La casa está pintada por la artista santiaguera Caryana Castillo y pertenece a la colección “Espíritu”. La técnica es mixta sobre tela y ella dice que es una de sus Casita favoritas gracias a todo el verde que la rodea y a un entrañable arbusto de coralillo. Caryana se ha dedicado a fluir con la Ciudad Corazón en un casamiento de la pintura, la historia, la búsqueda y una infinita pasión lírica por el ritmo y los colores. Sus pinturas son una exageración, en el sentido de que las cosas quieren salir/resaltar de los bastidores. Cualquiera que haya seguido el trabajo de esta artista (sus flores, sus autorretratos, sus Casitas, entre lo demás) puede darse cuenta de que su trabajo es la autobiografía y la ciudad le ha servido de plataforma para preguntarse. Esto no es nuevo en la pintura, claro está. Puedo mencionar rápidamente ejemplos como Duilio Barnabé, Leonora Carrington o Ada Balcácer… pintores que sin importar lo que pusieran en la tela, siempre terminaron con algo demasiado parecido a sí mismos. En ese sentido, la grandeza del trabajo de Caryana Castillo está en esa amalgama entre añoranza y determinación que pone en el trazo, en la mezcla, en el realce de las casas, la ciudad, el corazón y sus cosas.

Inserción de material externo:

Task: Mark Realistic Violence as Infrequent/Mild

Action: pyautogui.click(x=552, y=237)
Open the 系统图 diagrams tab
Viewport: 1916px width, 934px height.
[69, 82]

Oh Cayena, muchacha de siempre, con tu olor a balcón a las siete de la noche, el sabor del primer trago, el olor del tercer cigarrillo. Caminé por Los Pepines como ciego buscándote, preguntando a los hombres tristes de las esquinas y los liquor stores por la silueta de tu sombra, tus proyectos, el verde de una ciudad en donde figuras como Ercilia Pepín brillaron en un firmamento de sabiduría y amor por el otro, por lo otro. ¿Puede hablarse de patria en estos días Cayena? Encuentro al fin tu casa, amor, porque alguien habló de un amarillo tan vivo que parecía limón del Sahara, por el azul sombreado de cuerpo caliente, por el blanco que enmarcaba y cruzaba, por el zinc caliente que sospecho y una brisa que se mueve por debajo de las ramas para hacer viva la vida. También entre el verde sale tu boca roja, tus uñas claras, tus losetas de muchacha y quizás, más allá del cactus, bajo el número cuarenta y dos, se esconde la mecedora en donde compartíamos los hielos de una limonada demasiado dulce. Tus senos, tu cadena de oro, tu diente de futuro.